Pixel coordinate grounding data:
+===+
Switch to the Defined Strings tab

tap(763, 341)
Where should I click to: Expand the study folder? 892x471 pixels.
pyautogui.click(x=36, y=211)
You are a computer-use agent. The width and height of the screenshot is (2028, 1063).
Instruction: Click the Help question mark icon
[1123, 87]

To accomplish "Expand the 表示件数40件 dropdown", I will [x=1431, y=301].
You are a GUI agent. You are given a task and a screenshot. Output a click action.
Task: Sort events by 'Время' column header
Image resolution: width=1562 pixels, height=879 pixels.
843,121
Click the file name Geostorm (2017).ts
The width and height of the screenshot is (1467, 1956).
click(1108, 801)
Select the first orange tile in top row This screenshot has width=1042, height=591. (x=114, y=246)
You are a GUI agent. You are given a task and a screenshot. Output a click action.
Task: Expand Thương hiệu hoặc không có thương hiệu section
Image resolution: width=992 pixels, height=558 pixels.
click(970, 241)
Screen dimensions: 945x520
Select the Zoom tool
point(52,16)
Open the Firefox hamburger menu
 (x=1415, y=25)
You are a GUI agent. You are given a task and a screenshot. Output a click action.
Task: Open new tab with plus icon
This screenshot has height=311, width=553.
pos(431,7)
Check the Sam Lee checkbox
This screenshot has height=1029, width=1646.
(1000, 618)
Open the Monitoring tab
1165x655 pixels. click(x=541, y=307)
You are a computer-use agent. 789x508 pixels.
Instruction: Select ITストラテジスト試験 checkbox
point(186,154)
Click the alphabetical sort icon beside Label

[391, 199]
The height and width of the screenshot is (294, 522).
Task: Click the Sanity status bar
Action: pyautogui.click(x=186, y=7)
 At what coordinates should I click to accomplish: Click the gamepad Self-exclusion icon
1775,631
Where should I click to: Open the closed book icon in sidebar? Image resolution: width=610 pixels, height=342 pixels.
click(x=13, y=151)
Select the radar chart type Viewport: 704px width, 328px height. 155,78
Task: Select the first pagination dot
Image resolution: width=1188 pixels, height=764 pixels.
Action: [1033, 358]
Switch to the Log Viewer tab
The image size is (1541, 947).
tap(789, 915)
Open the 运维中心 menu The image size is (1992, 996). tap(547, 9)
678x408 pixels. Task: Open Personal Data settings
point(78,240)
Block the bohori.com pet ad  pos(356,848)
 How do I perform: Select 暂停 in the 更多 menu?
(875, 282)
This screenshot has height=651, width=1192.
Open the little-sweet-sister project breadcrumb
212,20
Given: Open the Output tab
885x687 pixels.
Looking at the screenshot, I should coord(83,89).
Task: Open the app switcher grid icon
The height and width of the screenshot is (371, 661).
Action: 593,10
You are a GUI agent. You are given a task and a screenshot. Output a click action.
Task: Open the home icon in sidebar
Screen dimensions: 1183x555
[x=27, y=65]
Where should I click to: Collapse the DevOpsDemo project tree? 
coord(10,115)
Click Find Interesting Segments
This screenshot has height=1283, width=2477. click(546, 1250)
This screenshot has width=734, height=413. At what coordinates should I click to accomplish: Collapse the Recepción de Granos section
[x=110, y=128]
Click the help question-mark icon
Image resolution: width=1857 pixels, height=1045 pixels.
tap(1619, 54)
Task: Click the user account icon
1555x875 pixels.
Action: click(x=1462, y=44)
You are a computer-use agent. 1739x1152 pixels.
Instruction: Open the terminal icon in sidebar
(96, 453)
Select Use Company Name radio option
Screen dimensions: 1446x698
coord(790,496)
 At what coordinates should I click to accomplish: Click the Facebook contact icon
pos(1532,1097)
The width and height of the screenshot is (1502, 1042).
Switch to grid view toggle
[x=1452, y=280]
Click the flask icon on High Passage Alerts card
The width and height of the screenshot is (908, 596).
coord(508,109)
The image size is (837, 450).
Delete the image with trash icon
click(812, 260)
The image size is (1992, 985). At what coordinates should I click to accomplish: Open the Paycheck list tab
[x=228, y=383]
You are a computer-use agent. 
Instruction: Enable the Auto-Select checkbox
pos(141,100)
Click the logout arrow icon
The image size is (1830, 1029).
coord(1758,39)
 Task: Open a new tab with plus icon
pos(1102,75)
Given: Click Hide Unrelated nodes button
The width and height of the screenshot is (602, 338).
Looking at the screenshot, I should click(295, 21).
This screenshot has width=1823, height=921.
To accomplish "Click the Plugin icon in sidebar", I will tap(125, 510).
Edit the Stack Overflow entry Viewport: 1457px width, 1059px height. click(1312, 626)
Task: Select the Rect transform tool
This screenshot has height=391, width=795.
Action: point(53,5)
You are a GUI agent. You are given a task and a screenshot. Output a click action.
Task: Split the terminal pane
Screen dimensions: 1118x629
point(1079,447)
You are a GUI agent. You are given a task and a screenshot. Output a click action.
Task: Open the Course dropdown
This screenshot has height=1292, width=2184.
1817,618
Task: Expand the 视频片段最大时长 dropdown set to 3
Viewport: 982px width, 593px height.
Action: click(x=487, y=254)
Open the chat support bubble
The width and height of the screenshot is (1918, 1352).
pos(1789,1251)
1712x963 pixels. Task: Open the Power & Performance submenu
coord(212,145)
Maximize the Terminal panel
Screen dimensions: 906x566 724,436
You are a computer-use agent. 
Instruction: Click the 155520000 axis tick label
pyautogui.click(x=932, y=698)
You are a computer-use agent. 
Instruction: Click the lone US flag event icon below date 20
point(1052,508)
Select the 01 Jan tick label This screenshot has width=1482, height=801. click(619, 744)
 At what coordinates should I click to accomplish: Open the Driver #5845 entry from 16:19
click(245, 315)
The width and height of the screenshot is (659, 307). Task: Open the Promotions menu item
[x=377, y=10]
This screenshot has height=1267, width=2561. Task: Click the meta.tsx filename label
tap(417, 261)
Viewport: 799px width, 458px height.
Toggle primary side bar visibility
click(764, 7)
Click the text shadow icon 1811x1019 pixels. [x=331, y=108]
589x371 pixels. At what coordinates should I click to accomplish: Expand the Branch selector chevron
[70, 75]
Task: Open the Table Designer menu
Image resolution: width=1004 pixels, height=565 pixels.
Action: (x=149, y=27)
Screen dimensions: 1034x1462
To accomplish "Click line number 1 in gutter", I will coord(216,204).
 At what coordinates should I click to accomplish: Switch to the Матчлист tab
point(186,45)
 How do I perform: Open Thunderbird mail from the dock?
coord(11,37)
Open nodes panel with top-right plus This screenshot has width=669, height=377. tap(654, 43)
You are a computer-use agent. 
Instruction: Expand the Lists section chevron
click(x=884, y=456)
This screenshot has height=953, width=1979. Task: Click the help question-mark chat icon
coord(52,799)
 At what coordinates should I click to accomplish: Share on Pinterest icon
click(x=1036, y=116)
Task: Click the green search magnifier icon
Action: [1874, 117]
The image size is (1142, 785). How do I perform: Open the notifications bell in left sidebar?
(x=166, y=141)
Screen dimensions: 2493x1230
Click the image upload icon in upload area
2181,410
+===+
DIRECTIONS FOR THIS TASK: Each entry above should be written again exactly.

EXERCISE OUTPUT:
Switch to the Defined Strings tab

tap(763, 341)
Where should I click to: Expand the study folder? 892x471 pixels.
pyautogui.click(x=36, y=211)
You are a computer-use agent. The width and height of the screenshot is (2028, 1063).
Instruction: Click the Help question mark icon
[1123, 87]

To accomplish "Expand the 表示件数40件 dropdown", I will [x=1431, y=301].
You are a GUI agent. You are given a task and a screenshot. Output a click action.
Task: Sort events by 'Время' column header
Image resolution: width=1562 pixels, height=879 pixels.
843,121
Click the file name Geostorm (2017).ts
The width and height of the screenshot is (1467, 1956).
click(1108, 801)
Select the first orange tile in top row This screenshot has width=1042, height=591. (x=114, y=246)
You are a GUI agent. You are given a task and a screenshot. Output a click action.
Task: Expand Thương hiệu hoặc không có thương hiệu section
Image resolution: width=992 pixels, height=558 pixels.
click(970, 241)
Screen dimensions: 945x520
Select the Zoom tool
point(52,16)
Open the Firefox hamburger menu
 (x=1415, y=25)
You are a GUI agent. You are given a task and a screenshot. Output a click action.
Task: Open new tab with plus icon
This screenshot has height=311, width=553.
pos(431,7)
Check the Sam Lee checkbox
This screenshot has height=1029, width=1646.
(1000, 618)
Open the Monitoring tab
1165x655 pixels. click(x=541, y=307)
You are a computer-use agent. 789x508 pixels.
Instruction: Select ITストラテジスト試験 checkbox
point(186,154)
Click the alphabetical sort icon beside Label

[391, 199]
The height and width of the screenshot is (294, 522).
Task: Click the Sanity status bar
Action: pyautogui.click(x=186, y=7)
 At what coordinates should I click to accomplish: Click the gamepad Self-exclusion icon
1775,631
Where should I click to: Open the closed book icon in sidebar? Image resolution: width=610 pixels, height=342 pixels.
click(x=13, y=151)
Select the radar chart type Viewport: 704px width, 328px height. 155,78
Task: Select the first pagination dot
Image resolution: width=1188 pixels, height=764 pixels.
Action: [1033, 358]
Switch to the Log Viewer tab
The image size is (1541, 947).
tap(789, 915)
Open the 运维中心 menu The image size is (1992, 996). tap(547, 9)
678x408 pixels. Task: Open Personal Data settings
point(78,240)
Block the bohori.com pet ad  pos(356,848)
 How do I perform: Select 暂停 in the 更多 menu?
(875, 282)
This screenshot has height=651, width=1192.
Open the little-sweet-sister project breadcrumb
212,20
Given: Open the Output tab
885x687 pixels.
Looking at the screenshot, I should coord(83,89).
Task: Open the app switcher grid icon
The height and width of the screenshot is (371, 661).
Action: 593,10
You are a GUI agent. You are given a task and a screenshot. Output a click action.
Task: Open the home icon in sidebar
Screen dimensions: 1183x555
[x=27, y=65]
Where should I click to: Collapse the DevOpsDemo project tree? 
coord(10,115)
Click Find Interesting Segments
This screenshot has height=1283, width=2477. click(546, 1250)
This screenshot has width=734, height=413. At what coordinates should I click to accomplish: Collapse the Recepción de Granos section
[x=110, y=128]
Click the help question-mark icon
Image resolution: width=1857 pixels, height=1045 pixels.
tap(1619, 54)
Task: Click the user account icon
1555x875 pixels.
Action: click(x=1462, y=44)
You are a computer-use agent. 1739x1152 pixels.
Instruction: Open the terminal icon in sidebar
(96, 453)
Select Use Company Name radio option
Screen dimensions: 1446x698
coord(790,496)
 At what coordinates should I click to accomplish: Click the Facebook contact icon
pos(1532,1097)
The width and height of the screenshot is (1502, 1042).
Switch to grid view toggle
[x=1452, y=280]
Click the flask icon on High Passage Alerts card
The width and height of the screenshot is (908, 596).
coord(508,109)
The image size is (837, 450).
Delete the image with trash icon
click(812, 260)
The image size is (1992, 985). At what coordinates should I click to accomplish: Open the Paycheck list tab
[x=228, y=383]
You are a computer-use agent. 
Instruction: Enable the Auto-Select checkbox
pos(141,100)
Click the logout arrow icon
The image size is (1830, 1029).
coord(1758,39)
 Task: Open a new tab with plus icon
pos(1102,75)
Given: Click Hide Unrelated nodes button
The width and height of the screenshot is (602, 338).
Looking at the screenshot, I should click(295, 21).
This screenshot has width=1823, height=921.
To accomplish "Click the Plugin icon in sidebar", I will tap(125, 510).
Edit the Stack Overflow entry Viewport: 1457px width, 1059px height. click(1312, 626)
Task: Select the Rect transform tool
This screenshot has height=391, width=795.
Action: point(53,5)
You are a GUI agent. You are given a task and a screenshot. Output a click action.
Task: Split the terminal pane
Screen dimensions: 1118x629
point(1079,447)
You are a GUI agent. You are given a task and a screenshot. Output a click action.
Task: Open the Course dropdown
This screenshot has height=1292, width=2184.
1817,618
Task: Expand the 视频片段最大时长 dropdown set to 3
Viewport: 982px width, 593px height.
Action: click(x=487, y=254)
Open the chat support bubble
The width and height of the screenshot is (1918, 1352).
pos(1789,1251)
1712x963 pixels. Task: Open the Power & Performance submenu
coord(212,145)
Maximize the Terminal panel
Screen dimensions: 906x566 724,436
You are a computer-use agent. 
Instruction: Click the 155520000 axis tick label
pyautogui.click(x=932, y=698)
You are a computer-use agent. 
Instruction: Click the lone US flag event icon below date 20
point(1052,508)
Select the 01 Jan tick label This screenshot has width=1482, height=801. click(619, 744)
 At what coordinates should I click to accomplish: Open the Driver #5845 entry from 16:19
click(245, 315)
The width and height of the screenshot is (659, 307). Task: Open the Promotions menu item
[x=377, y=10]
This screenshot has height=1267, width=2561. Task: Click the meta.tsx filename label
tap(417, 261)
Viewport: 799px width, 458px height.
Toggle primary side bar visibility
click(764, 7)
Click the text shadow icon 1811x1019 pixels. [x=331, y=108]
589x371 pixels. At what coordinates should I click to accomplish: Expand the Branch selector chevron
[70, 75]
Task: Open the Table Designer menu
Image resolution: width=1004 pixels, height=565 pixels.
Action: (x=149, y=27)
Screen dimensions: 1034x1462
To accomplish "Click line number 1 in gutter", I will coord(216,204).
 At what coordinates should I click to accomplish: Switch to the Матчлист tab
point(186,45)
 How do I perform: Open Thunderbird mail from the dock?
coord(11,37)
Open nodes panel with top-right plus This screenshot has width=669, height=377. tap(654, 43)
You are a computer-use agent. 
Instruction: Expand the Lists section chevron
click(x=884, y=456)
This screenshot has height=953, width=1979. Task: Click the help question-mark chat icon
coord(52,799)
 At what coordinates should I click to accomplish: Share on Pinterest icon
click(x=1036, y=116)
Task: Click the green search magnifier icon
Action: [1874, 117]
The image size is (1142, 785). How do I perform: Open the notifications bell in left sidebar?
(x=166, y=141)
Screen dimensions: 2493x1230
Click the image upload icon in upload area
2181,410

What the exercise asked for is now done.